The RBA has come under fire because it has not yet begun cutting interest rates like the Euro area, US, UK, Canada, and New Zealand.

“RBA looking sillier by the day.” Stephen Koukoulas, Market Economics.

However, the RBA did not raise rates as much as some other central banks did (see chart below). Even without any cuts so far, Australia’s official interest rate remains below that of the US and the UK.

More importantly, as we talk about below, the RBA is doing a good job of managing inflation while keeping the course for a soft landing for the economy.

Most of the world is cutting rates

As the chart below shows, most central banks have started cutting interest rates.

The US cut the cash rate by 50 bps on 18 September while the Euro Area has already cut interest rates thrice for a total of 125 bps since June 2024.

Australia is an exception but to understand why we need to look at the path of inflation on the way up and on the way down.

When inflation was on the way up

Many central banks raised interest rates sooner or higher than Australia, or both. However, Australia’s reluctance was not a deliberate strategy.

Inflation started earlier in the US compared to Australia and peaked higher (see chart below). In the UK, inflation started more slowly but by late 2021 it has surpassed levels in Australia and went higher for longer. Thus, it makes sense that the Federal Reserve and the Bank of England raised rates earlier and higher than the RBA. Afterall, isn’t the mantra of all three central banks, “data dependency”?

Inflation on the way down

Despite the US and UK having higher inflation than Australia during this cycle, inflation has fallen much faster for the US and the UK than it has for Australia (see the chart above). This has allowed the Federal Reserve and the BOE to start cutting rates before Australia. Once again, the data allowed them to cut while it has not allowed the RBA.

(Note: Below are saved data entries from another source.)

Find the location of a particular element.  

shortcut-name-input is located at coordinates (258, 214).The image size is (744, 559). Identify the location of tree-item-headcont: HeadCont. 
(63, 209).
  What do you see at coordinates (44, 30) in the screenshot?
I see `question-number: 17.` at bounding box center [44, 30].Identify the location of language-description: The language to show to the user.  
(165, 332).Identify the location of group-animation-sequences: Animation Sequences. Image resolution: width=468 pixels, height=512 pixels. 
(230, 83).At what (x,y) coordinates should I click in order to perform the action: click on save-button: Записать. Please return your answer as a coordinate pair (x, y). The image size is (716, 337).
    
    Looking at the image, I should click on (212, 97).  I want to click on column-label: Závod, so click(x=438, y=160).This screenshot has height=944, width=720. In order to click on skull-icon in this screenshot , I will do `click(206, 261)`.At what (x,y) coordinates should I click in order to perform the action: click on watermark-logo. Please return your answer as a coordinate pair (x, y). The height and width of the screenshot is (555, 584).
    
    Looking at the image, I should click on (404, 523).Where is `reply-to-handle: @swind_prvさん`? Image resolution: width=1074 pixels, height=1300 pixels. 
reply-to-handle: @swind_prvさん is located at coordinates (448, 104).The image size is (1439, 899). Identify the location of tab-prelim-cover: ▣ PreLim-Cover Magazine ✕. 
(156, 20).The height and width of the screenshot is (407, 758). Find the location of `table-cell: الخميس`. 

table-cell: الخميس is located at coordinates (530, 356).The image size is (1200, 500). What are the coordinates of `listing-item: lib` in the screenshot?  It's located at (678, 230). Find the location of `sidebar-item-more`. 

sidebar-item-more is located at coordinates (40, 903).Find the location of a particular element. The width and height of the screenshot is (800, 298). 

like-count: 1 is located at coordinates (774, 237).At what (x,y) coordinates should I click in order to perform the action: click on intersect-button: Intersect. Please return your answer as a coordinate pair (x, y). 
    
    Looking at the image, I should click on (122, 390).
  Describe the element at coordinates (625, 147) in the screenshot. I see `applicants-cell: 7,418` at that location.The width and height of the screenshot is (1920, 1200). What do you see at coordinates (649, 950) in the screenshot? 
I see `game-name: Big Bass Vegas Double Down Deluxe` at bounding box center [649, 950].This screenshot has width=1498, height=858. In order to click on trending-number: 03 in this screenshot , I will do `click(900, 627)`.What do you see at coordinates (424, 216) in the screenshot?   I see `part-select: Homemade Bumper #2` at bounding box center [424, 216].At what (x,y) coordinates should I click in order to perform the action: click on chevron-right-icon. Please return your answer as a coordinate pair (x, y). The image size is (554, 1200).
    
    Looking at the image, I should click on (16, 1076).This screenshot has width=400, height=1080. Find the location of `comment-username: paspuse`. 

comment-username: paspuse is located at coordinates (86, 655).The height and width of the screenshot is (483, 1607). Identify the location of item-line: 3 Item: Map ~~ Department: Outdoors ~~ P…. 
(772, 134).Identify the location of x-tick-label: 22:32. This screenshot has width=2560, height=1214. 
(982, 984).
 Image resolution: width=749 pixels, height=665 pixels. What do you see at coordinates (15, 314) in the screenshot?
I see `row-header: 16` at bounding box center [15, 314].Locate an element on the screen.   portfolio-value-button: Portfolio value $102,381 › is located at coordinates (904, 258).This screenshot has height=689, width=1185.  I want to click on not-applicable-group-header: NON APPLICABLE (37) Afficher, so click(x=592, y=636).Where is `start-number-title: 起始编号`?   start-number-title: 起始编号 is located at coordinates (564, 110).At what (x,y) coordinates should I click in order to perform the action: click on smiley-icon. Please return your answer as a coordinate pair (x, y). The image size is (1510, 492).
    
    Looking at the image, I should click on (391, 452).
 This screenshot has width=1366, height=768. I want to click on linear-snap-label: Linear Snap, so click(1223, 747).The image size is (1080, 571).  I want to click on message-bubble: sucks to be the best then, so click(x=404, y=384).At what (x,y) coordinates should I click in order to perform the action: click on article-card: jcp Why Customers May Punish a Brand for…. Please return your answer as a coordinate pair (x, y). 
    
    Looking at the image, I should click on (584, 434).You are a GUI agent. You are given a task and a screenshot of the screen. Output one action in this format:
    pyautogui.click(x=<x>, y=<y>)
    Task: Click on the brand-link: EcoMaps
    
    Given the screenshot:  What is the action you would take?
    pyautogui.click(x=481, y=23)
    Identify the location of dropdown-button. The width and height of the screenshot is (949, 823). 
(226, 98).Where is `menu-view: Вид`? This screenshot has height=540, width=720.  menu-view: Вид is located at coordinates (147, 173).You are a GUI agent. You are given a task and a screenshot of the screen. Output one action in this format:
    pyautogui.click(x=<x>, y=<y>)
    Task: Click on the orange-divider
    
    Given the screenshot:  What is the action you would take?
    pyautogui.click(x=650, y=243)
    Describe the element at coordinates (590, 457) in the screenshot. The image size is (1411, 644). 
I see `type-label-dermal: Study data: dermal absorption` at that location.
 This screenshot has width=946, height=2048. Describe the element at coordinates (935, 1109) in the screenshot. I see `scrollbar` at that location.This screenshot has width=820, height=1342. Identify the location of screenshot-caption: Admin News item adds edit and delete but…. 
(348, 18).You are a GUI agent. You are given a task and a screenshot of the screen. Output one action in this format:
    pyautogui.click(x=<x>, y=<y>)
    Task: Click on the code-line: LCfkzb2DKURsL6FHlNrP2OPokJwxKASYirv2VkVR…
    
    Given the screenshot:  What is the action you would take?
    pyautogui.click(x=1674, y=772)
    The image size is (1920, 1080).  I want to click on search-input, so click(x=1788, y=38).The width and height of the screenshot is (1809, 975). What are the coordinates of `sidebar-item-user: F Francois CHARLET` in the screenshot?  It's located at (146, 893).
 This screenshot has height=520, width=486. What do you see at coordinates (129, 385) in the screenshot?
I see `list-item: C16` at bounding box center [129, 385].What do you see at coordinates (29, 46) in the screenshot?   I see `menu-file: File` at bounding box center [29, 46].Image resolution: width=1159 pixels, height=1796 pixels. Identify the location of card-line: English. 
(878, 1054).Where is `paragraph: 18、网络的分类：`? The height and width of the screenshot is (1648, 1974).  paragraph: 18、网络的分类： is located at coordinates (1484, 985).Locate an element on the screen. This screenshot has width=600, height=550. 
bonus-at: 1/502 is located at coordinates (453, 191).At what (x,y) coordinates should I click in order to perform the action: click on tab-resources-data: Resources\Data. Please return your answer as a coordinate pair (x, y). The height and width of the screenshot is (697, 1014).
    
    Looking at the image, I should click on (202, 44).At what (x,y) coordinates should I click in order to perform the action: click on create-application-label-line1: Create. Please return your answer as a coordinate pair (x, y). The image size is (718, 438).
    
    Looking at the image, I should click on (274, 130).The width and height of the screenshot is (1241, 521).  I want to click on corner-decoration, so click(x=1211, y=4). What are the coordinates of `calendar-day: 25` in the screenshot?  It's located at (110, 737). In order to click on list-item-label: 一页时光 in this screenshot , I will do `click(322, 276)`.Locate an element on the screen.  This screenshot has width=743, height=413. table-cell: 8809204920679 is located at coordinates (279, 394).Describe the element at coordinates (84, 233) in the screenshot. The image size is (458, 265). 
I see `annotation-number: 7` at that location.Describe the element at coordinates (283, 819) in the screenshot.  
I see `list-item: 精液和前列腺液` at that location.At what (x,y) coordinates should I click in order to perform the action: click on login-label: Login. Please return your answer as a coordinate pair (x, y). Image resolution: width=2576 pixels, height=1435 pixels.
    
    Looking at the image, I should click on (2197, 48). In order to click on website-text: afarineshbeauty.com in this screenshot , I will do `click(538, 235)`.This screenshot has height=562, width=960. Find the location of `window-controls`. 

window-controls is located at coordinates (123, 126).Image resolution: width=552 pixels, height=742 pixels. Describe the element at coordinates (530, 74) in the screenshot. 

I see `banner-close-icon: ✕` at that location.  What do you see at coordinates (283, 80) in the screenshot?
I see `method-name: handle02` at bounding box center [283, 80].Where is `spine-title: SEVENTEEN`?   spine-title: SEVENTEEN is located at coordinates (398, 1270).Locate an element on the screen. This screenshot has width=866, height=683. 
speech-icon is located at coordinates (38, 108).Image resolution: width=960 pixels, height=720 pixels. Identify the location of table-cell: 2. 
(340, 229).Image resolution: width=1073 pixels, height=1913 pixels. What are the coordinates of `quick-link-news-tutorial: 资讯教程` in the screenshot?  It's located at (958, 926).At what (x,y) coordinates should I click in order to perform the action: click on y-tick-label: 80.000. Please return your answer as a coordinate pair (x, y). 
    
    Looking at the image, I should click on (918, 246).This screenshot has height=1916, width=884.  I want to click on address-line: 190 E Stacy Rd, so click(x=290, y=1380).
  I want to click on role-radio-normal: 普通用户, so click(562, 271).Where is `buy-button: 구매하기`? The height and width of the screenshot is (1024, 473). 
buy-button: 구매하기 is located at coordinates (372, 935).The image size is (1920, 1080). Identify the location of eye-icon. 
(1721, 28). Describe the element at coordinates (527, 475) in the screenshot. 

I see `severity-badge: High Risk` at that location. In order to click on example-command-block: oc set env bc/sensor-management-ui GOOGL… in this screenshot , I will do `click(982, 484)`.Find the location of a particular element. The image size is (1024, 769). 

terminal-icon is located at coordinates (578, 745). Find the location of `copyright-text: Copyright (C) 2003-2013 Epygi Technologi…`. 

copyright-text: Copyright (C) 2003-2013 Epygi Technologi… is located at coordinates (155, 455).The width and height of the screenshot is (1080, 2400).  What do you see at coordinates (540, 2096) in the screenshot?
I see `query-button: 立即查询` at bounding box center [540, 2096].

So should the RBA have raised interest rate higher?

Once the RBA saw that inflation was not falling as fast as it was in the US and UK, should they have raised interest rate higher still?

Of course, the RBA did not want to squeeze the Australian economy too much as it sought to make its own soft landing. Further, its economy seemed more squeezed than the US, with slightly worse economic growth and unemployment, in the period since interest rates began to rise (see charts below).

If the RBA had raised rate higher, it could have missed its soft landing and fallen into recession like the UK (see first chart below).

At the moment, the RBA is willing to keep rate where it is (which it deems restrictive enough) and let inflation fall more slowly if that means less upheaval for the Australian economy.

“I will stay out of the politics of it ... My only comment would be that we are doing what we think is best to maintain this path of bringing inflation back down because it's still too high at the moment … we are still on that path where we are managing to do that without a large increase in the unemployment rate.” Michele Bullock, RBA Governor, media conference, 24 September 2024.

Percentage Change in GDP from Previous Quarter

 

Unemployment Rate by Quarter

Final thoughts

Despite some local commentators criticising the RBA for not cutting rates, the IMF believes the RBA is doing a good job.

“The Reserve Bank of Australia's continued restrictive monetary policy stance aimed at combating persistent inflation is appropriate.” IMF Staff Concluding Statement of the Article IV Mission, 2 October 2024.

So far, the RBA has threaded the needle between its dual mandates of low and stable inflation and full employment as it has reacted to the data that has appeared in front of it. The US and other central banks have done the same.